Friday, June 8, 2007
Cardinal Pell defends human life in Australia

For those unaware, Australia has been considering a bill that would allow therapeutic cloning. This is a response from Cardinal Pell.

By Cardinal George Pell
Archbishop of Sydney
8 June 2007


Is all human life equally precious?

We should not be distracted away from the elephant in the corner of the room. A huge diversionary tactic has been mounted to focus attention on hypothetical punishments for Catholic politicians by authoritarian bishops, and away from the destruction of human life.

Human life is the issue at hand. Serious anti-lifers and publicity seekers have been trying to shoot the messenger, while they work to bury the message.

Neither should anyone be tricked into believing that opponents of this bill are insensitive to human suffering or inactive in the search for cures.

Three days ago the science journal Nature reported that mouse tissue cells in U.S.A. and Japan were turned into embryonic-type stem cells without the use of eggs or embryos. Old age blindness through macular degeneration might be curable within ten years.

"We now have the right mechanism for sourcing cells without ethical quibbles" said Peter Mountford, head of the Melbourne and London based Stem Cell Sciences.

While objections to the creation and destruction of human life are not quibbles, this development shows the hot air and irrelevance of much of the low level debate on cloning and Christian teaching.

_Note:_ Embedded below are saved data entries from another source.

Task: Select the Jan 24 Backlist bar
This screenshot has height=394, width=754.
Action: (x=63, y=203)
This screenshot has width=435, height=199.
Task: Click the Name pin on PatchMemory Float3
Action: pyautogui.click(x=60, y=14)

Despite the many advances in adult stem cell research, the Federal and Victorian parliaments have already passed bad legislation legitimizing the destruction of human embryos. The Anglican archbishop of Sydney and the Catholic Bishops of New South Wales continue to oppose such a bill in N.S.W., because we are serious about the importance of human life and oppose State sponsorship of the destruction of human life. This is a marker event and such unethical research is unnecessary.

Caring for the sick is a core business of the Catholic Church, and so is supporting medical research. Research institutes around St. Vincent's Hospital make up one of the largest bio-medical research complexes in the Southern Hemisphere health care. In health care, the Catholic Church is a player, not a wrecker. We've been in this field for two millennia, and we back healing and research with institutions, people, and dollars.

Professor Alan Mackay Sim's Queensland team of scientists working on nasal stem cell research for spinal cord injuries and Professor Pritinder Kaur's team at Peter MacCallum Cancer Centre working on using adult stem cells for burns victims are both supported by grants from Sydney archdiocese.

Such adult stem cell research has been much more productive than work on embryonic stem cells which so far has proved to be a dead end. Little has been produced except massive grants for the researchers.

After more than 25 years of experiments with embryonic stem cells in animal models, researchers have yet to develop one successful treatment in mice for any disease that could be used as a model to undertake the first steps for a clinical trial with human patients.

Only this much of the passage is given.